Last Updated on September 23, 2020
When The New York Times rolled out its 1619 Project, they insisted its aim was to radically change the way American students were taught American history. They championed the idea that our nation’s founding took place with the first instance of slavery in the colonies in 1619. But without comment, fanfare or explanation, The Times has abandoned this core point in their project leaving some to call their ethics into question.
In a September 18th, 2020, interview on CNN, the project’s chief author, Nikole Hannah-Jones, recanted and went so far as to deny that The Times ever made the argument that the true founding of the United States began in 1619 as opposed to 1776.
When asked about the criticism that President Trump has leveled at the 1619 Project, Hannah-Jones responded, “Of course, we know that 1776 was the founding of this country. The Project does not argue that 1776 was not the founding of the country.”
An examination of Hannah-Jones’ tweets shows that she has, indeed, made this statement in an official capacity. In a tweet dated August 21, 2019, she states boldly, “I argue that 1619 is our true founding…”
And a cursory examination of the project’s original text, circa August of 2019, proves Hannah-Jones’ declaration that the alternative founding date was never embraced to be false:
“The 1619 Project is a major initiative from the New York Times observing the 400th anniversary of the beginning of American slavery. It aims to reframe the country’s history, understanding 1619 as our true founding, and placing the consequences of slavery and the contributions of black Americans at the very center of the story we tell ourselves about who we are.”

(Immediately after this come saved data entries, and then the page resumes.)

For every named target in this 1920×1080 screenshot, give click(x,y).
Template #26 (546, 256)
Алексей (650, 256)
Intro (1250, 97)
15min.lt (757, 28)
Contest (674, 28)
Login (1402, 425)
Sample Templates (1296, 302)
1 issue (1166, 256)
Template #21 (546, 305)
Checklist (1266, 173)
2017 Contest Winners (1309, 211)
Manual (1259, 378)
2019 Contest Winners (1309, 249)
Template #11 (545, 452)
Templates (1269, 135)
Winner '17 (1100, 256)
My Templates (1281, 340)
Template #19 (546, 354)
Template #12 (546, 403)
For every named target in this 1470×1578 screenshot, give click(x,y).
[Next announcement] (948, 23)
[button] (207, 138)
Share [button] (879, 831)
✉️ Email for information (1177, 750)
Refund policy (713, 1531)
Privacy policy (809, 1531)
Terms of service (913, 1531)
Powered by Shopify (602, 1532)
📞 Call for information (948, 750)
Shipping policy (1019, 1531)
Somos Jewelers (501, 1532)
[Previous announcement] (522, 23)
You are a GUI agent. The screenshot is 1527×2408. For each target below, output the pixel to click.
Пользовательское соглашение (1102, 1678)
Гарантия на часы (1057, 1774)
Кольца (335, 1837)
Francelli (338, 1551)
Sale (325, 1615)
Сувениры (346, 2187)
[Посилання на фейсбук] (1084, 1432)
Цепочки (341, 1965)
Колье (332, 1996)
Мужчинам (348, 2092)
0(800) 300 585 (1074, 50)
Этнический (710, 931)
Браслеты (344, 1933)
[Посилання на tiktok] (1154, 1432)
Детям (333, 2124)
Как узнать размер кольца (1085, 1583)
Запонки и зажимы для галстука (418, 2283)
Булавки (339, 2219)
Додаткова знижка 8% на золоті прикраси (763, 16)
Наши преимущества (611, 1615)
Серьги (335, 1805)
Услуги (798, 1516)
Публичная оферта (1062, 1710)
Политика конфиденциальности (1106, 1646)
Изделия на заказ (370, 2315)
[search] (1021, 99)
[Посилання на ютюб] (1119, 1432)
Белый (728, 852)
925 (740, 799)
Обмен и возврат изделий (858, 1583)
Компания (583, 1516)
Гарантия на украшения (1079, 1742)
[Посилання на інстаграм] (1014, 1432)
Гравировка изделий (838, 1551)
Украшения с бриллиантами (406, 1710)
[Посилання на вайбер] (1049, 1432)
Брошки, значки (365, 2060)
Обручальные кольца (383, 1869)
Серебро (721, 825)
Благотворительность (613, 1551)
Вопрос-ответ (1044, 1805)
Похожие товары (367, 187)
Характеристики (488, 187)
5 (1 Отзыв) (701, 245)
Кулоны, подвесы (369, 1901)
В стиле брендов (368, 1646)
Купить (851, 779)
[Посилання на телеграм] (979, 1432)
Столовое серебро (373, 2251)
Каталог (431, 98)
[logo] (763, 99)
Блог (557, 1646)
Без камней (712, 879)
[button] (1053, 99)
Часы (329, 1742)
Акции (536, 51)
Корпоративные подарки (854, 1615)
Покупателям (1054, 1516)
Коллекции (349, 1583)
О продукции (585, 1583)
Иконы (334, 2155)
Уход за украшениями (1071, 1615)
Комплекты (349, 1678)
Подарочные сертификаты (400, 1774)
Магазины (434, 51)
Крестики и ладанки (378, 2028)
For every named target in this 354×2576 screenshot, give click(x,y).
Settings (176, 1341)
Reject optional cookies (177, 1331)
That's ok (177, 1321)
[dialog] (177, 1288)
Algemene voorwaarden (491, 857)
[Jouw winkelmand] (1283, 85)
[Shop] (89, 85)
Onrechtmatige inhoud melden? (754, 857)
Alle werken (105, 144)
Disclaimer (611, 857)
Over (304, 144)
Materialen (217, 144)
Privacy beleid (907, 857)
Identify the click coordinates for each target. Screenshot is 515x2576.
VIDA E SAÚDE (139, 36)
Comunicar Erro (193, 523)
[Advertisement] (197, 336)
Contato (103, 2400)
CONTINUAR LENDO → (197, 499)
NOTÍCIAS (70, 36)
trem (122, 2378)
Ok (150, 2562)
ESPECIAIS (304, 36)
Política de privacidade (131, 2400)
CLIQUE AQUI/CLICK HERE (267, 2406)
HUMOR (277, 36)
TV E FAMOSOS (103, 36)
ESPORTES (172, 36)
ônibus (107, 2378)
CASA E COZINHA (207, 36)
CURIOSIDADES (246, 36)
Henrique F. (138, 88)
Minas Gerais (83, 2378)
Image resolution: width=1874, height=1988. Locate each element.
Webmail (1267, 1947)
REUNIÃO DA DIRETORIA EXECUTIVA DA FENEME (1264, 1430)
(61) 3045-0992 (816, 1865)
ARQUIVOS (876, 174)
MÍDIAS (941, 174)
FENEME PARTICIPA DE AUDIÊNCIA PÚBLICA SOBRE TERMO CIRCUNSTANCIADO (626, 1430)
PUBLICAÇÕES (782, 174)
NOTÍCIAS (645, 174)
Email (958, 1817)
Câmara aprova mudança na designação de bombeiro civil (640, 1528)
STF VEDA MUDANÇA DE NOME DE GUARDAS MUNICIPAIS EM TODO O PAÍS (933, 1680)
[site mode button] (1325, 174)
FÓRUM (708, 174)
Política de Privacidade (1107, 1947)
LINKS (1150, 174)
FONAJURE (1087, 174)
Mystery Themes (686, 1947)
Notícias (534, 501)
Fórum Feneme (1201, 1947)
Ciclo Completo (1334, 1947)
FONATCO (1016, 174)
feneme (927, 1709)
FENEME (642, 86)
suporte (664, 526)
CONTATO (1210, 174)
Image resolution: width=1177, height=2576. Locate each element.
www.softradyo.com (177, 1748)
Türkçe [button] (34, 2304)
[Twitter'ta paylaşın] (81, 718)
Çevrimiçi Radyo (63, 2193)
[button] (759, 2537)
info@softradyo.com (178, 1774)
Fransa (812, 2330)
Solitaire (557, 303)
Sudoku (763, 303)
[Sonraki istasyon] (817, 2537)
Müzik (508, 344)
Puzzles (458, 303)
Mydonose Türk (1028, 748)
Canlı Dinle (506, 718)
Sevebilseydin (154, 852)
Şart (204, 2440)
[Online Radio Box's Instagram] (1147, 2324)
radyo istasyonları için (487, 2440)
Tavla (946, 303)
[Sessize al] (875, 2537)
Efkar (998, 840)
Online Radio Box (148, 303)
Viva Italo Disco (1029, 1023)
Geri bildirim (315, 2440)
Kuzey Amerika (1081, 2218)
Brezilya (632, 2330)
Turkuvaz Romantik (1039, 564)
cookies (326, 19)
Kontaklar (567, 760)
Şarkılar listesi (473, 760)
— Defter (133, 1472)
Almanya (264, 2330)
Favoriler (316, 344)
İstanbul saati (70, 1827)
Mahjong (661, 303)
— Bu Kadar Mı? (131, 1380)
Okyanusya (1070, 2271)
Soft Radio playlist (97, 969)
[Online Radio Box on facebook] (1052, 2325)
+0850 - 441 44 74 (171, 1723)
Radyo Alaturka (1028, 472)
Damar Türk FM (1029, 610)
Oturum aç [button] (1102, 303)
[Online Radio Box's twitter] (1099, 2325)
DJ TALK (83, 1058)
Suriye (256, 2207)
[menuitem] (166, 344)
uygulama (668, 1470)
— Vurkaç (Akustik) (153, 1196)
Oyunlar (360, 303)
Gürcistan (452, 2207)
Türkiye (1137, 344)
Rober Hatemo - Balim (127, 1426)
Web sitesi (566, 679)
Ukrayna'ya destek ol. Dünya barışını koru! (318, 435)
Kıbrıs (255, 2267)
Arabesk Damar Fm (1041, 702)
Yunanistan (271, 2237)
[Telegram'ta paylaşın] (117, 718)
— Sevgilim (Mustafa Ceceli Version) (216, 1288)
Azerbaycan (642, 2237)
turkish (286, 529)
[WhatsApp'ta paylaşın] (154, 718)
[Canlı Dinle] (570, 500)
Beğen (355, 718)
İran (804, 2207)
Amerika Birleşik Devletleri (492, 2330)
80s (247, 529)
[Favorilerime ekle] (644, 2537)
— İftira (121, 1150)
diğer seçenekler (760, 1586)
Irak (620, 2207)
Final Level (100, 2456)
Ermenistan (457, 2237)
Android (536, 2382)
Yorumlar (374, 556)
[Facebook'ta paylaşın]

The 1619 Project has been turned into curriculum in several locations around the country including New York and Chicago. The adoption of this radical departure from traditional curriculum on US History prompted President Trump to form the 1776 Commission tasked with promoting patriotic education in our schools.
In his announcement of the commission, the President said he sought to establish, “a national commission to promote patriotic education. It will be called the ‘1776 Commission [and] will encourage our educators to teach your children about the miracle of American history and make plans to honor the 250th anniversary of our founding [in 2026].”